Half of your email opens are robots. Here's how to find the real number.
Apple Mail opens your email automatically, Gmail caches every image, and security software clicks every link. What's actually left when you filter the noise out — and how to make decisions on it.
If your cold email tool says your open rate is 60%, here is the uncomfortable question: opened by whom?
Where fake opens come from
An email “open” is measured with a tracking pixel — a tiny invisible image. When the image loads, the sender counts an open. The problem is that in 2026, most image loads aren’t people:
- Apple Mail Privacy Protection pre-loads every image on Apple’s servers the moment the email arrives — whether the recipient ever looks at it or not. If your list has iPhone users, a chunk of your “opens” fire at delivery time, all by themselves.
- Gmail’s image proxy fetches and caches images through Google’s servers. The first load tells you almost nothing about a human being present.

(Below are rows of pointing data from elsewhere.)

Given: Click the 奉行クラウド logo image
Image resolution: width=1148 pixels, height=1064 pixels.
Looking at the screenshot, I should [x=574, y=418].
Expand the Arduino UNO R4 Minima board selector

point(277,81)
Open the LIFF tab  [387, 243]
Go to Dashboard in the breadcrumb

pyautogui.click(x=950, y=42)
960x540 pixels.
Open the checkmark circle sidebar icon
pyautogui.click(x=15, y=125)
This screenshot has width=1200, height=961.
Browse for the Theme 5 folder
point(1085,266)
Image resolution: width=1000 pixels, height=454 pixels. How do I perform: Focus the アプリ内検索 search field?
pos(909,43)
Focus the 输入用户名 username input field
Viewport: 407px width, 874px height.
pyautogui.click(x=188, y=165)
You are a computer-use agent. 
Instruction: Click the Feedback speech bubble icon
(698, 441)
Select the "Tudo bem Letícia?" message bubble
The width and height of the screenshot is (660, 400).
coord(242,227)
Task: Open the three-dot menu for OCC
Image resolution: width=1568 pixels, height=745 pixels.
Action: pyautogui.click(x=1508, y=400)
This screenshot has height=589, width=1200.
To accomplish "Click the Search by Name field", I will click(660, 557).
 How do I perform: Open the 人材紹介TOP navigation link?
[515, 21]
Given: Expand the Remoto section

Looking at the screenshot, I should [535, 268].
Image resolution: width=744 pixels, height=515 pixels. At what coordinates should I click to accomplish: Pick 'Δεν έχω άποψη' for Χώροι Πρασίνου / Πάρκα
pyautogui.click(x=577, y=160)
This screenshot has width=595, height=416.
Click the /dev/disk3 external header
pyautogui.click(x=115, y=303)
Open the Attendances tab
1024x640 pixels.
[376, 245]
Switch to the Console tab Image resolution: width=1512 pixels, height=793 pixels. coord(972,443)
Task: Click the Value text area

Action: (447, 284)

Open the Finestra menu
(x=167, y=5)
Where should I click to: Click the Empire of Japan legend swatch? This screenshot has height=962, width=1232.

- Corporate security scanners (Outlook ATP, Proofpoint, Mimecast) open every email and click every link in it before letting it through to the inbox. Yes — your click rates are inflated too.
Put together, it’s common for 40–60% of recorded opens to be machines. Your 60% open rate might be 30% of humans — or it might be 55%. The point is: you don’t know, and most tools won’t tell you.
Why this actually matters
Inflated numbers wouldn’t matter if everyone just ignored them. But nobody ignores them — teams make real decisions on fiction:
- You pick the A/B winner by opens, and crown the variant that bots happened to like.
- You judge a list or a copy angle as “working” because opens look healthy, while actual humans never saw the email.
- You keep sending to dead segments because auto-opens make them look alive — and dead segments are exactly what poisons your sender reputation.
The cruel part: the metric that can’t be faked — replies — is the one that pays the bills, and it’s the one most dashboards bury.
How to find your real number
You don’t have to accept the fiction. A few practical steps:
- Treat opens as a directional signal, never a KPI. If a decision matters (winner selection, list pruning, pausing a campaign), make it on replies, positive replies or meetings.
- Look at open timing. Opens that fire within seconds of delivery, at 3am in the recipient’s timezone, or in perfectly uniform bursts are machines. Human opens cluster in working hours and trail off over days.
- Segment by provider. If your “openers” are overwhelmingly on Apple domains, assume Mail Privacy Protection is doing the opening.
- Use a platform that classifies before it counts. The detection signals (proxy fingerprints, fetch timing, user-agent patterns) are visible at the moment the open happens — a platform can check each one and label it human, machine, or uncertain instead of dumping everything into one number.
That last one is, transparently, what we built Norbelys to do: every open and click is verified as it happens, and the dashboard shows you real opens — with the filtered bots listed right next to them, so you can see exactly what was removed.
The honest trade
Filtering makes your numbers smaller. A 41% real open rate looks worse than 64% of fiction in a Monday report — until you remember that only one of them predicts replies.
Lower numbers you can act on beat higher numbers you can’t. That’s the whole trade, and it’s a good one.